### SELECTED EXTRACT:

>>

This is why changing behaviors can be so difficult because to think and act differently involves establishing a new neurological link in the brain which will be weaker that the older and more used neurological link. Needless, the urge to return back to what’s familiar will often be difficult and painful to resist, but possible.
Here are three steps to begin practicing today, in order to practice the change you need to improve your life.
Create a Vision
Even when the change in of itself is not physical, the changed person often looks physically different from their previous self. For example, people who found themselves addicted to drugs, often seem to have a more refreshed appearance after significant time has passed from their last use. This is because the outcome of every habit, positive or negative, affects you, even on the cellular level. The point is, when your change is successful, you will become a radically different person mentally and physically.
Regardless of appearance, it is important for you to visualize just how different your life is going to be when you get into the new habit of practicing change. For example, I once had a college mentor, who after he quit smoking, committed to investing his cigarette monies into the stock market. The change he experienced was financially rewarding and less stress regarding finances for his family. The less stressful new him, was also more joyful and pleasant to be around.

<<

### WHAT IS EXPECTED:
Answer these questions about the text on changing habits:
1. How many steps does it offer to begin practicing today?
2. What do people who were addicted to drugs often seem to have once significant time has passed since their last use?
3. What did the college mentor commit to doing with his cigarette money after he quit smoking?

### DATA SEGMENT:
>>

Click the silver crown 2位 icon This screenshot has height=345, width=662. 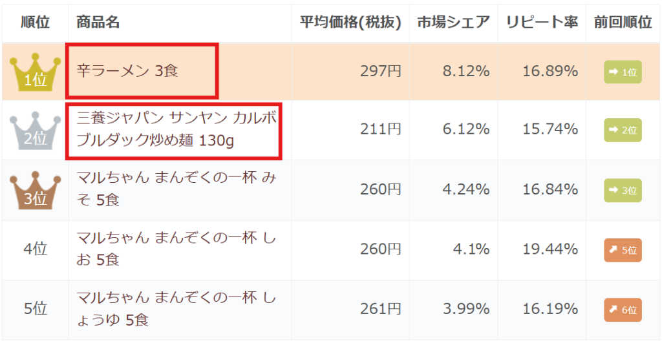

<<

### REPLY TO THE EXERCISE:
1. Three.
2. A more refreshed appearance.
3. Investing it in the stock market.